> _Data section_
-*-

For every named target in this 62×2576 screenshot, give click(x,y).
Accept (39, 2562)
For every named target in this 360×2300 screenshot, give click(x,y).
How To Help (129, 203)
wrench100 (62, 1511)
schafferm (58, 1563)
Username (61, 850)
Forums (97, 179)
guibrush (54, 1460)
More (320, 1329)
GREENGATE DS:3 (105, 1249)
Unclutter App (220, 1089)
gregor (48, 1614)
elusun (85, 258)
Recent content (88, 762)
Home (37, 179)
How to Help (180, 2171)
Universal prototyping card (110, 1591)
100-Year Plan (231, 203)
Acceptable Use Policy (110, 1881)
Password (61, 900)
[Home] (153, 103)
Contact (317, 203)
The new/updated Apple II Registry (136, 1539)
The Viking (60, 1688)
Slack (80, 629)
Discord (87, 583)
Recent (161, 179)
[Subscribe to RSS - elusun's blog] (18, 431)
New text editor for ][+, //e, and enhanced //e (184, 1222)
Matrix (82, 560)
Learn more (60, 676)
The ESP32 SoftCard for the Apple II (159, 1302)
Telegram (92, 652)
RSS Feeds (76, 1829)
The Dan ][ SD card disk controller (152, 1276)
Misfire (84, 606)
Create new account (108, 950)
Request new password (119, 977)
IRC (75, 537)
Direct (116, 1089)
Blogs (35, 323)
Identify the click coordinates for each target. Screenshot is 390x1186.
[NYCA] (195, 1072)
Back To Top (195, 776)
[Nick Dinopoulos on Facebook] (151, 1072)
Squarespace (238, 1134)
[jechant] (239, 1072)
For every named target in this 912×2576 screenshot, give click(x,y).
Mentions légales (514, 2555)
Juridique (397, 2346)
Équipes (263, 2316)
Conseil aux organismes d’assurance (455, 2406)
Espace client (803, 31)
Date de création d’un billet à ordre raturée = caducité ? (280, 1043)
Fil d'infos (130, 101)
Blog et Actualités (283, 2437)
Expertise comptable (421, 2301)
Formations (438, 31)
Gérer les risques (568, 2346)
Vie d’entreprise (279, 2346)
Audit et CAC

-*-

> _What is being asked_
No lines before the one containing "How to Help (180, 2171)" belong in the answer; write out that line and each one after it exactly, through the end of the records.

> _Answer box_
How to Help (180, 2171)
Universal prototyping card (110, 1591)
100-Year Plan (231, 203)
Acceptable Use Policy (110, 1881)
Password (61, 900)
[Home] (153, 103)
Contact (317, 203)
The new/updated Apple II Registry (136, 1539)
The Viking (60, 1688)
Slack (80, 629)
Discord (87, 583)
Recent (161, 179)
[Subscribe to RSS - elusun's blog] (18, 431)
New text editor for ][+, //e, and enhanced //e (184, 1222)
Matrix (82, 560)
Learn more (60, 676)
The ESP32 SoftCard for the Apple II (159, 1302)
Telegram (92, 652)
RSS Feeds (76, 1829)
The Dan ][ SD card disk controller (152, 1276)
Misfire (84, 606)
Create new account (108, 950)
Request new password (119, 977)
IRC (75, 537)
Direct (116, 1089)
Blogs (35, 323)
Identify the click coordinates for each target. Screenshot is 390x1186.
[NYCA] (195, 1072)
Back To Top (195, 776)
[Nick Dinopoulos on Facebook] (151, 1072)
Squarespace (238, 1134)
[jechant] (239, 1072)
For every named target in this 912×2576 screenshot, give click(x,y).
Mentions légales (514, 2555)
Juridique (397, 2346)
Équipes (263, 2316)
Conseil aux organismes d’assurance (455, 2406)
Espace client (803, 31)
Date de création d’un billet à ordre raturée = caducité ? (280, 1043)
Fil d'infos (130, 101)
Blog et Actualités (283, 2437)
Expertise comptable (421, 2301)
Formations (438, 31)
Gérer les risques (568, 2346)
Vie d’entreprise (279, 2346)
Audit et CAC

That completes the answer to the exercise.